### Raw data ###

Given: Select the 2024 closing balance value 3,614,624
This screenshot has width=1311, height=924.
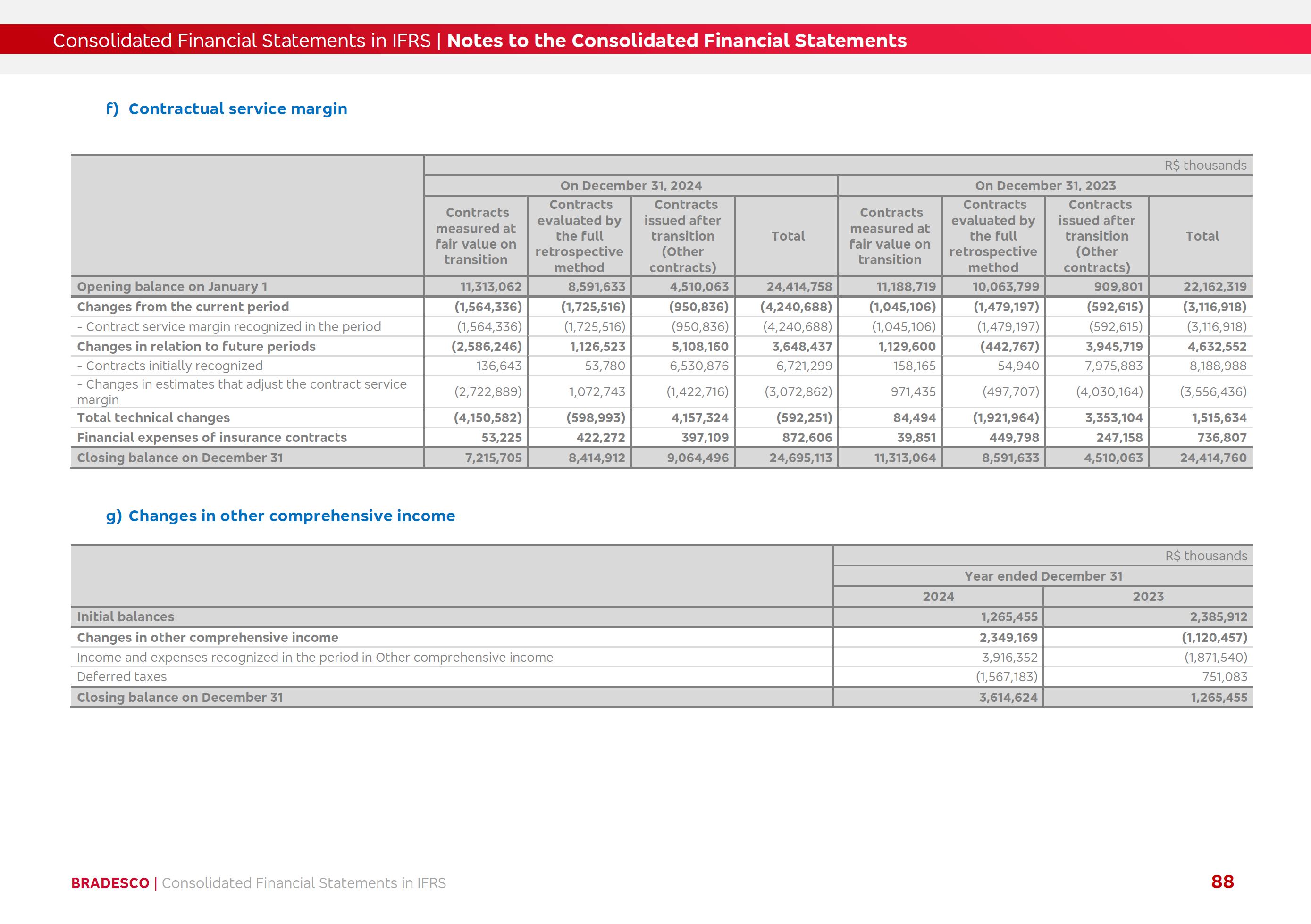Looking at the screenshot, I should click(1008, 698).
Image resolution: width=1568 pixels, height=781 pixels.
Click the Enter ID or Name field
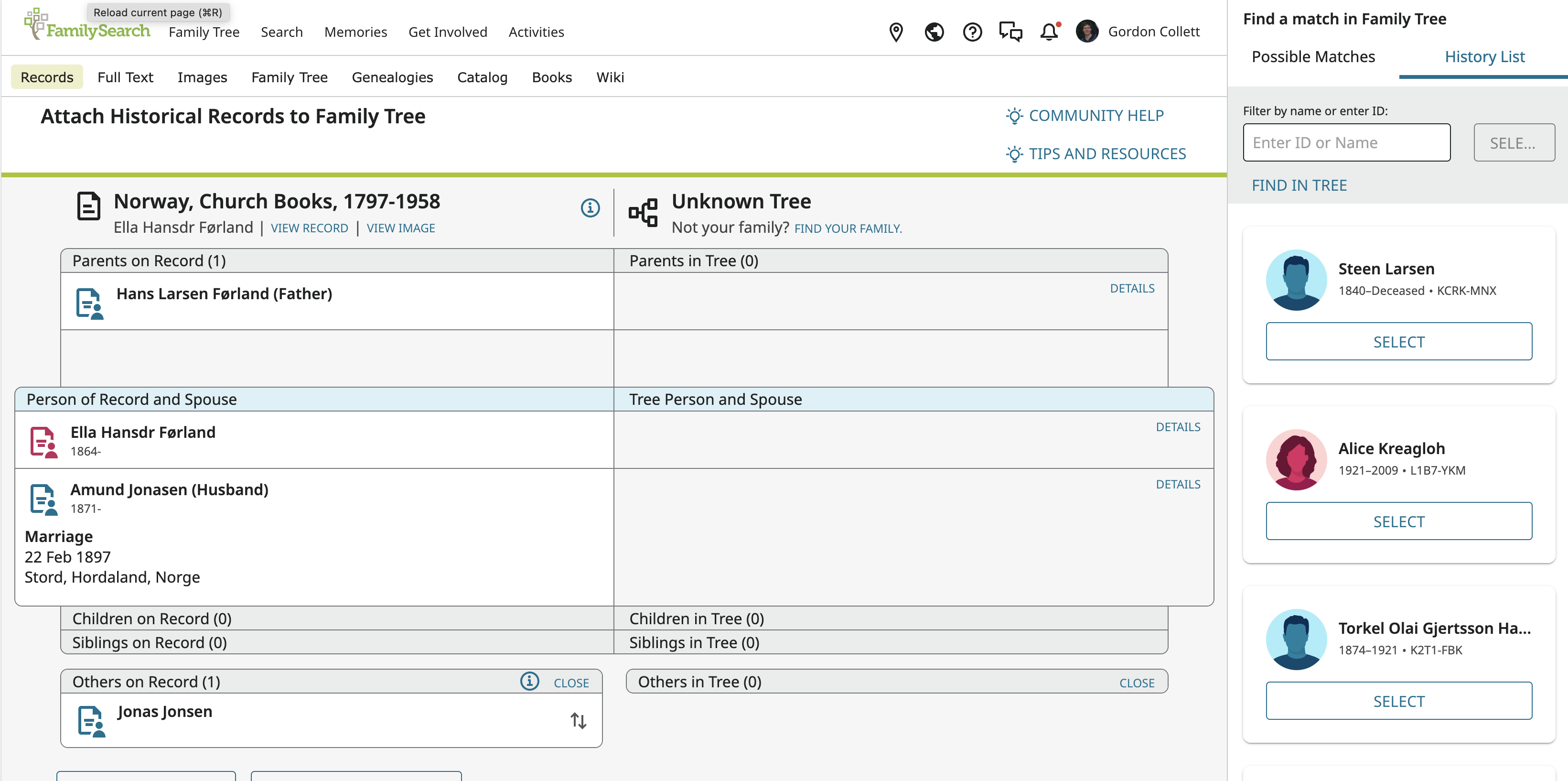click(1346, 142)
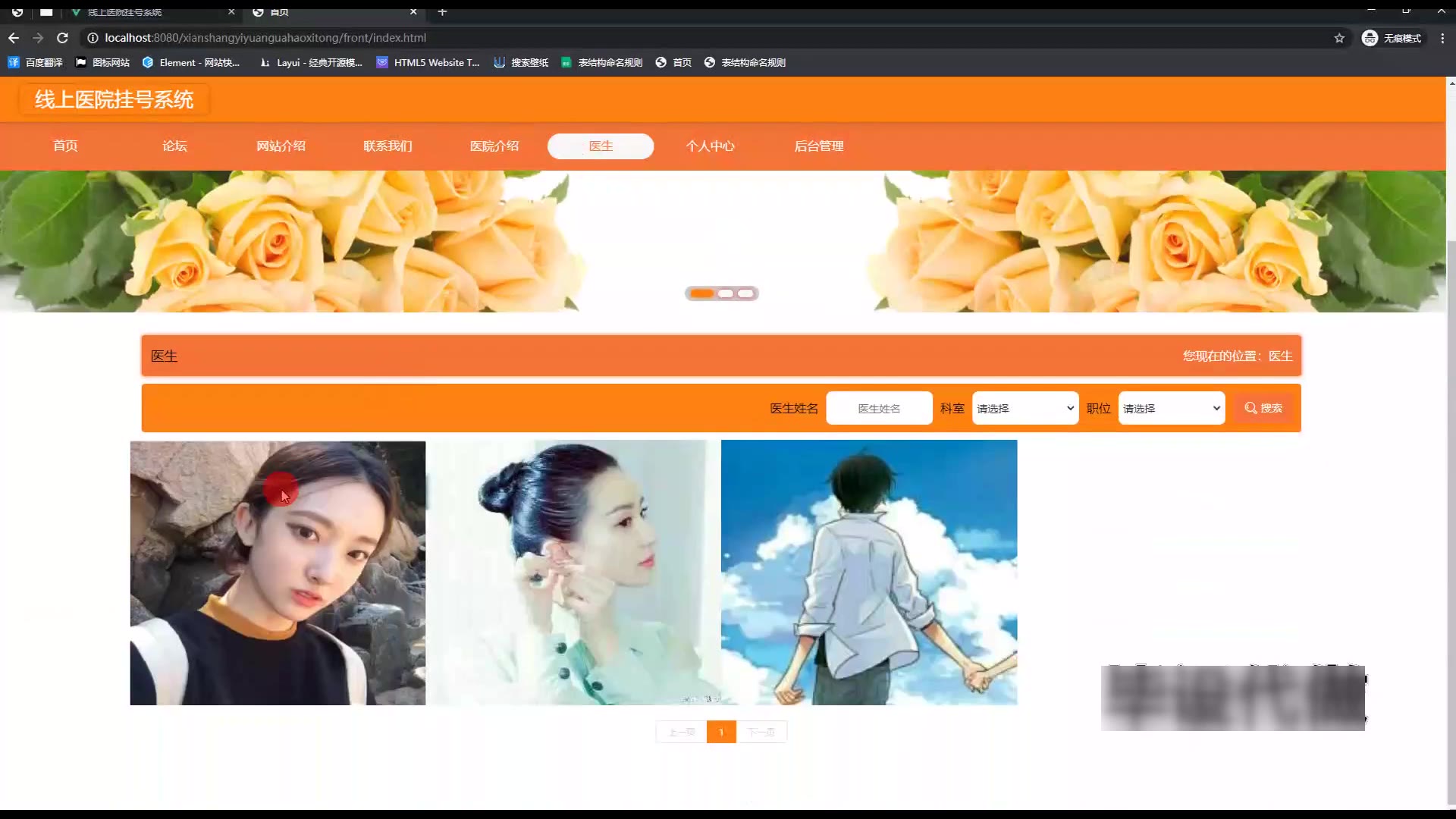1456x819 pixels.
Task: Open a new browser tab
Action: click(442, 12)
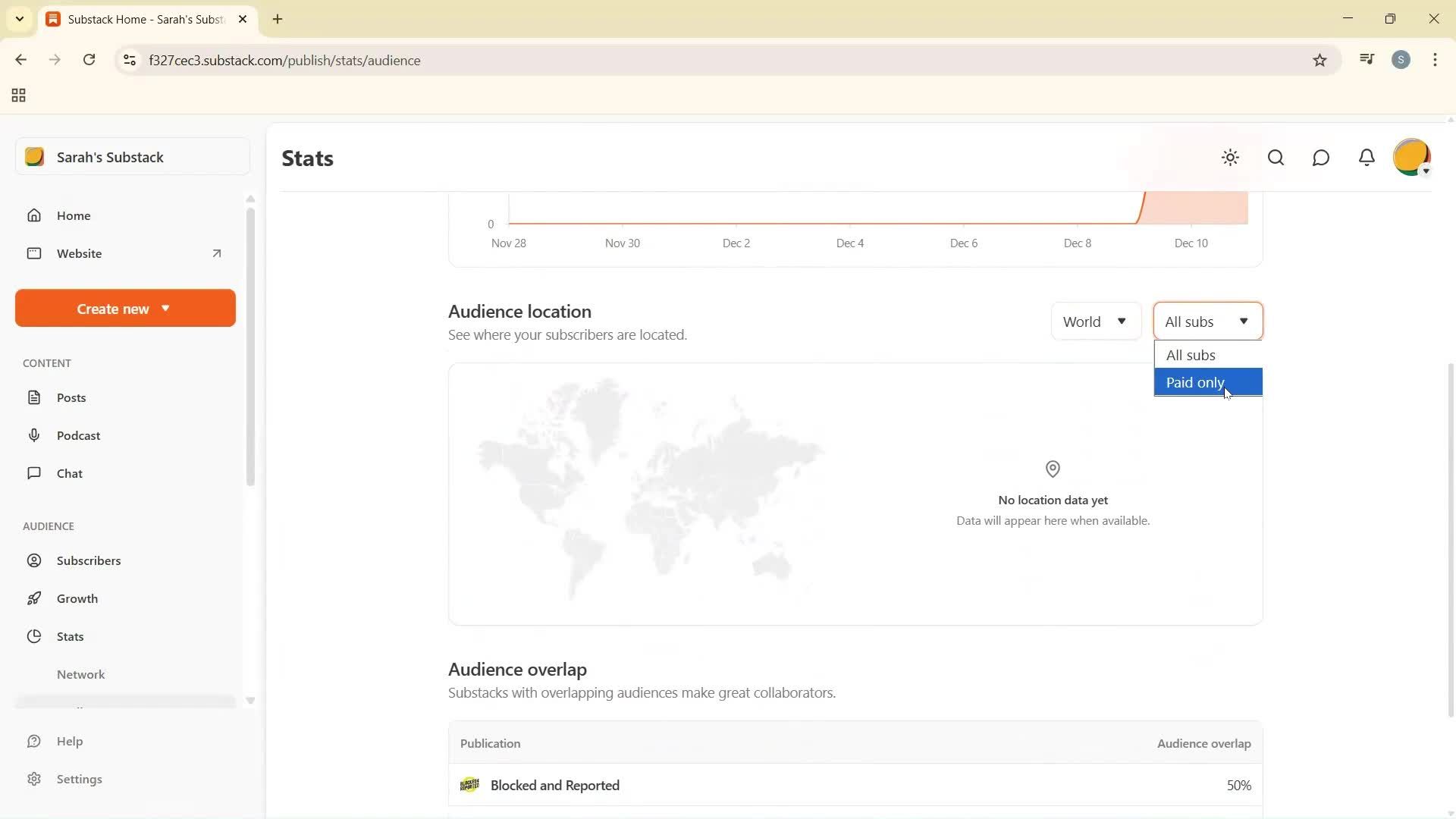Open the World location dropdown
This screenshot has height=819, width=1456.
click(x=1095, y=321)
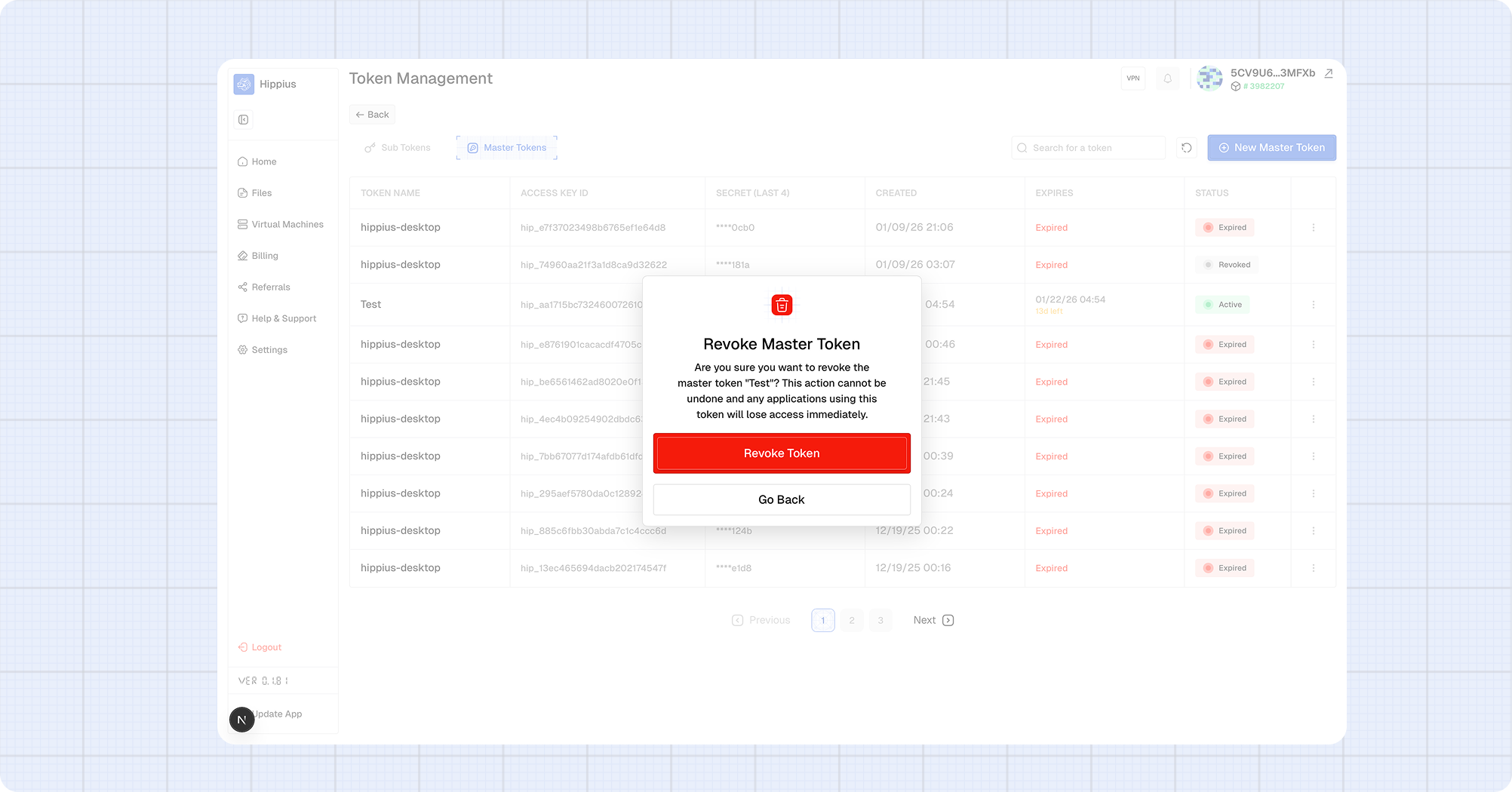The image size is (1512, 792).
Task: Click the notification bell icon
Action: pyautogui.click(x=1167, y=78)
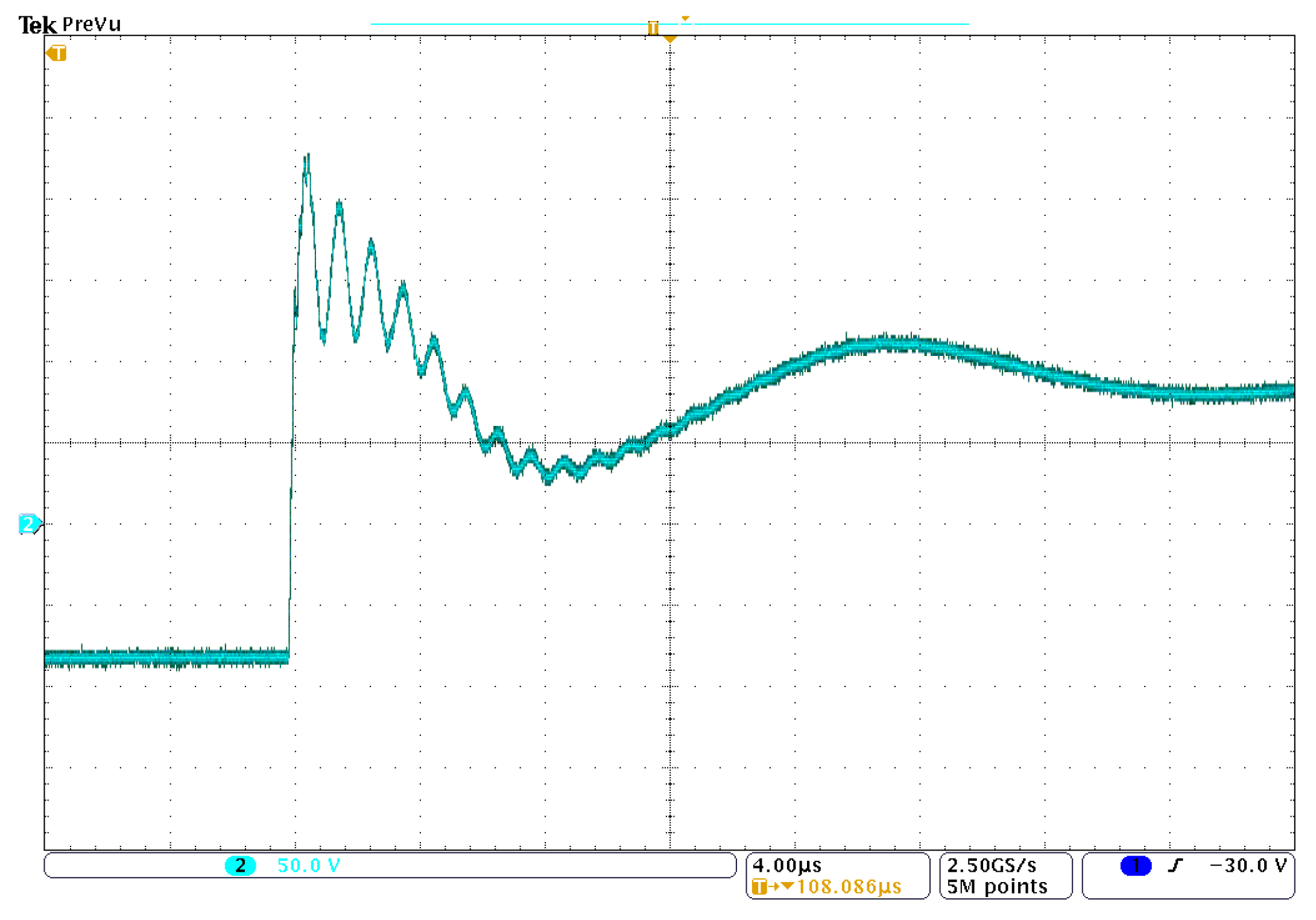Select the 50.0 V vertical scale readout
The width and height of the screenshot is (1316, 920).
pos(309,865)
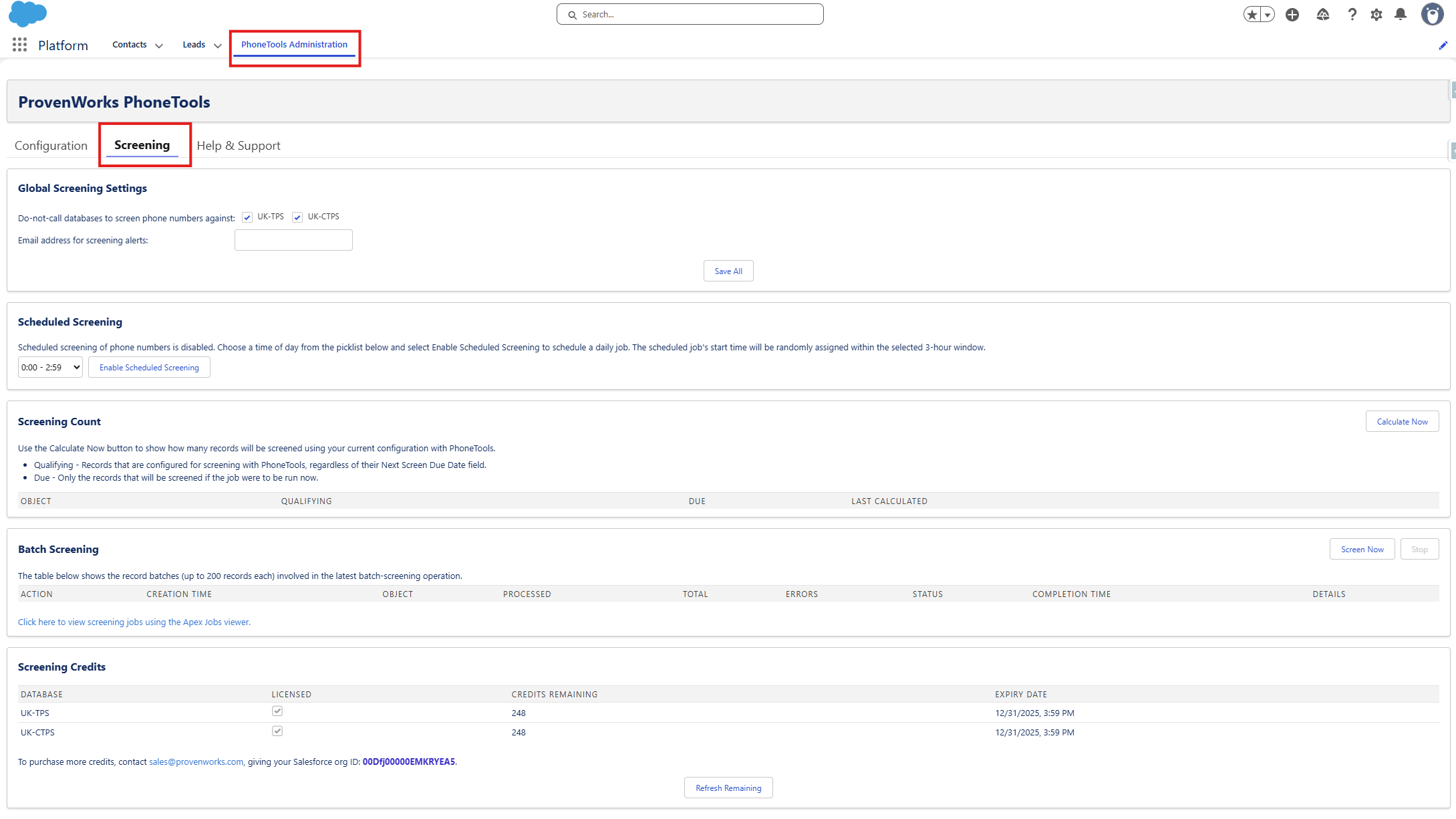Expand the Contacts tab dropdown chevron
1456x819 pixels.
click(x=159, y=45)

###

## Work to be completed
From the first line to the last, set down the records word for word and drop the images.

## Result below
Given: Select the 2024 closing balance value 3,614,624
This screenshot has width=1311, height=924.
Looking at the screenshot, I should click(1008, 698).
Image resolution: width=1568 pixels, height=781 pixels.
Click the Enter ID or Name field
click(1346, 142)
1456x819 pixels.
Task: Open a new browser tab
Action: click(442, 12)
Open the World location dropdown
This screenshot has height=819, width=1456.
click(x=1095, y=321)
The image size is (1512, 792).
Task: Click the notification bell icon
Action: pyautogui.click(x=1167, y=78)
Select the 50.0 V vertical scale readout
The width and height of the screenshot is (1316, 920).
pos(309,865)
Expand the Contacts tab dropdown chevron
1456x819 pixels.
click(x=159, y=45)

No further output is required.